▶ **PROBLEM REQUIREMENTS**: Search term "type": please show all lines in the listing that contain it.

(Beginning of DATA SHOWN)

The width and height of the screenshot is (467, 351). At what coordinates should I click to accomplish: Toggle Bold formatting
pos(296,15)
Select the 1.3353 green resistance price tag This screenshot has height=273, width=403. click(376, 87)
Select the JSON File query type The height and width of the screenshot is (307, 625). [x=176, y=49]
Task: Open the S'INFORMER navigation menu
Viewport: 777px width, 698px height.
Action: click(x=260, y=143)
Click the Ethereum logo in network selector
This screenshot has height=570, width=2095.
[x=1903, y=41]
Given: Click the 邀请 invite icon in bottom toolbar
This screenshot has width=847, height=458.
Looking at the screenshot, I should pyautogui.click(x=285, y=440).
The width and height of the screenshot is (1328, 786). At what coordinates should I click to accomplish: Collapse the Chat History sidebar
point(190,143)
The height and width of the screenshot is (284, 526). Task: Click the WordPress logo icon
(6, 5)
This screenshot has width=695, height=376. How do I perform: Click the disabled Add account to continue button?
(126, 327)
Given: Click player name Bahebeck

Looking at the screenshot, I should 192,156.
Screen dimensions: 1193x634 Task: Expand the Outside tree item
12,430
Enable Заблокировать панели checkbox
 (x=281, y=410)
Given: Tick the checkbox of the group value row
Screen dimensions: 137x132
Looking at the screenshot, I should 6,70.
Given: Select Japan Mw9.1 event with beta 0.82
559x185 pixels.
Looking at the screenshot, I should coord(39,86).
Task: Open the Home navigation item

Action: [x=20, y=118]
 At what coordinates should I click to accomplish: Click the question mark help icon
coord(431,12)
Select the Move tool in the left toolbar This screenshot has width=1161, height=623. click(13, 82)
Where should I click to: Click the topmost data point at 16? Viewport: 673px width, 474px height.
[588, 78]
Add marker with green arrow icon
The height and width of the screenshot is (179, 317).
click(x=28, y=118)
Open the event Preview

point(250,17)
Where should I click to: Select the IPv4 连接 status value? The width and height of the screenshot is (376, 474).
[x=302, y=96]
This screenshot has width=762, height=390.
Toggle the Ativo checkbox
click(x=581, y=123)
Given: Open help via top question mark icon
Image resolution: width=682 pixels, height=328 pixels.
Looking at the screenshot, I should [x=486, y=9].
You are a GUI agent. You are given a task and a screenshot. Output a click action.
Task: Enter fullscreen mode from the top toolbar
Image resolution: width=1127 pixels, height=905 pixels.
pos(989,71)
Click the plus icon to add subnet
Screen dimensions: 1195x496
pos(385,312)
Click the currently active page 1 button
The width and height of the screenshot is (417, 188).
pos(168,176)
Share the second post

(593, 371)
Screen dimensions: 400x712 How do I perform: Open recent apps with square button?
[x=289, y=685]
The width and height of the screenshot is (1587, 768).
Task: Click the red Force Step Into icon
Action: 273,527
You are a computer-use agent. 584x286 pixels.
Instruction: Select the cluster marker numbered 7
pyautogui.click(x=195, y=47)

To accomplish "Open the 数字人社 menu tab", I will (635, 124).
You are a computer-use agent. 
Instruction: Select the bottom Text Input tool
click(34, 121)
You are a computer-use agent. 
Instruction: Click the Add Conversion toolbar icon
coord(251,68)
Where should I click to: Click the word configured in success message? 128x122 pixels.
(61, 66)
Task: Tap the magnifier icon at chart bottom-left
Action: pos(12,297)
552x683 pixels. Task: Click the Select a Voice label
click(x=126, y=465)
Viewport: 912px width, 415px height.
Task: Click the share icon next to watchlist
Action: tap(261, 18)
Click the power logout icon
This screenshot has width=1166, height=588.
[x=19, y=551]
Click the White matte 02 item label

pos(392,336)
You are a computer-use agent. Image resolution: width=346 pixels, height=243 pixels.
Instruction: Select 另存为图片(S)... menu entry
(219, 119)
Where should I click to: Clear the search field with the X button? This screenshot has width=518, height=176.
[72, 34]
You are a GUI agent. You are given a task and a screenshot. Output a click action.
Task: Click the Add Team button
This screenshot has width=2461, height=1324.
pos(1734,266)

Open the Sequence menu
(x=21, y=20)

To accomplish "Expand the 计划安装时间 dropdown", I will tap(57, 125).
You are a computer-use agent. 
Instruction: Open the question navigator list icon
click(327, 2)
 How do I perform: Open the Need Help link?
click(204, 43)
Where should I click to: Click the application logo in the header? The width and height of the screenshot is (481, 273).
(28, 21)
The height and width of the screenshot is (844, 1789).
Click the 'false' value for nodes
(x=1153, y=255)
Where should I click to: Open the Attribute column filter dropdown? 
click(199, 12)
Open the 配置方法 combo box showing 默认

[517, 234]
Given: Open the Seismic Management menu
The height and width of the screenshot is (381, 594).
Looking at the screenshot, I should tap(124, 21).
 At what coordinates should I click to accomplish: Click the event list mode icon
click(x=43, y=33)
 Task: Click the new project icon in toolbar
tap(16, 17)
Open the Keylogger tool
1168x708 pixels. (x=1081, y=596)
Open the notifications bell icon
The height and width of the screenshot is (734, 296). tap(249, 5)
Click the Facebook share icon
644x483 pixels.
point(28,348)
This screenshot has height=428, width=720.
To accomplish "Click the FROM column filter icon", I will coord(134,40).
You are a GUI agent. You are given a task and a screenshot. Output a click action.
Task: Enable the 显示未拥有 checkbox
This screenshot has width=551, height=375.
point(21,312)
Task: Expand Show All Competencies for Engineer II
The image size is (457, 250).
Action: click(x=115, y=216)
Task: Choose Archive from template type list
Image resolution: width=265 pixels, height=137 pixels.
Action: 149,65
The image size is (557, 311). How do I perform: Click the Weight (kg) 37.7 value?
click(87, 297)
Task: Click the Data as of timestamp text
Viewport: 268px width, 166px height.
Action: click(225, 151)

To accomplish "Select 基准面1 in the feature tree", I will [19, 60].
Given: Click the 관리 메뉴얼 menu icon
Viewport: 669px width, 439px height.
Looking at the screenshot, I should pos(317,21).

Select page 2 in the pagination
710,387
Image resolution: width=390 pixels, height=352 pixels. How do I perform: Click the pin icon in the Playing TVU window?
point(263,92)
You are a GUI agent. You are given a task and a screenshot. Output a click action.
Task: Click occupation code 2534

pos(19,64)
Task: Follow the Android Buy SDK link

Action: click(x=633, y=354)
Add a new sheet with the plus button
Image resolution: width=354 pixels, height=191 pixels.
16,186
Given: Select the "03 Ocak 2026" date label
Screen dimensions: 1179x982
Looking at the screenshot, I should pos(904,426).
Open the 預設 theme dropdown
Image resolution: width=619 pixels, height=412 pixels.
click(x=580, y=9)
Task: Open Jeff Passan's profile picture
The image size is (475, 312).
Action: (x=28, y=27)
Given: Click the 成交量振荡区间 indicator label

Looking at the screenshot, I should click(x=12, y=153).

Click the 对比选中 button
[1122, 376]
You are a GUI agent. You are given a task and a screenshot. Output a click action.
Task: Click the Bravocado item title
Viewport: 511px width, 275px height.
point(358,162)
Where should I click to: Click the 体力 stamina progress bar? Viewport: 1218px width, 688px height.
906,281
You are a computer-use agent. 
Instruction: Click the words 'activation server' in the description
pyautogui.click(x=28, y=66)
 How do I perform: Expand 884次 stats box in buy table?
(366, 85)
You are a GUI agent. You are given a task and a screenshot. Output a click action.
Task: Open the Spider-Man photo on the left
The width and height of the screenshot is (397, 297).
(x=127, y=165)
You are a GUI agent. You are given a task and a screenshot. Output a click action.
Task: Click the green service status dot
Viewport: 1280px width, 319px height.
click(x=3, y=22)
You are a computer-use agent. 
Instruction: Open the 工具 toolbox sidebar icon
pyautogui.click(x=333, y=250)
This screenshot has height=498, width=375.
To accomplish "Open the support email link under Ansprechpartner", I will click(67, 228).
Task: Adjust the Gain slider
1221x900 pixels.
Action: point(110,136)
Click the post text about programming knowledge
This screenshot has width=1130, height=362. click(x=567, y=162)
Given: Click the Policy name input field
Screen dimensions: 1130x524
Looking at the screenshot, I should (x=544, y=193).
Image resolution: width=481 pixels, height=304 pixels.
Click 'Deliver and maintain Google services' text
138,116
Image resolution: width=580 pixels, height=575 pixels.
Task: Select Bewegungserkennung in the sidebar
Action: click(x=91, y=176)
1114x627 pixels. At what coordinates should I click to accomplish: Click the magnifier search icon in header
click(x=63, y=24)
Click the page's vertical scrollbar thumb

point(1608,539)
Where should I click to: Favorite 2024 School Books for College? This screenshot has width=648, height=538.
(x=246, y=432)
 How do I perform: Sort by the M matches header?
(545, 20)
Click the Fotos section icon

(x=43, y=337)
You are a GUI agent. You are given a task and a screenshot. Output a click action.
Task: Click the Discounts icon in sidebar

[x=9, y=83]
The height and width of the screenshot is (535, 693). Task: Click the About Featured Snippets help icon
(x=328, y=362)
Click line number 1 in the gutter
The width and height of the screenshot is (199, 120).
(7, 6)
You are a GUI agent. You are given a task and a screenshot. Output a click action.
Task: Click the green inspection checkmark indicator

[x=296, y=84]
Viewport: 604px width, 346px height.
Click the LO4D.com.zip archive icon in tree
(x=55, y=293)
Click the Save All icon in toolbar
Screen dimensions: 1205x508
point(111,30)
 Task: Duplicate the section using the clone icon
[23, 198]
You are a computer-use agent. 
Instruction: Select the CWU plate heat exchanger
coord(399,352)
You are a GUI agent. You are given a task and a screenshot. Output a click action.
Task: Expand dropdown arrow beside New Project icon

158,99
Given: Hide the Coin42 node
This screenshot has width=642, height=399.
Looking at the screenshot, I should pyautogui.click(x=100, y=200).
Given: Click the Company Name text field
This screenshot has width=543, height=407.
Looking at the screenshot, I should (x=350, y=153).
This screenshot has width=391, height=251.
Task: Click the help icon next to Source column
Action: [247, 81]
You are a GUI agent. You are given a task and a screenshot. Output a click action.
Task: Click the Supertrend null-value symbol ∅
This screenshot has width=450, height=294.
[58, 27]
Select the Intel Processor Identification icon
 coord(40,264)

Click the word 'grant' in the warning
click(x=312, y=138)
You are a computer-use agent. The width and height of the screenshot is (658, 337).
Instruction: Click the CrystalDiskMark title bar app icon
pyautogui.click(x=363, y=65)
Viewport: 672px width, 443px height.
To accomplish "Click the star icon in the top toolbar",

(End of DATA SHOWN)

▶ **TASK SOLUTION**:
Select the JSON File query type The height and width of the screenshot is (307, 625). [x=176, y=49]
Task: Choose Archive from template type list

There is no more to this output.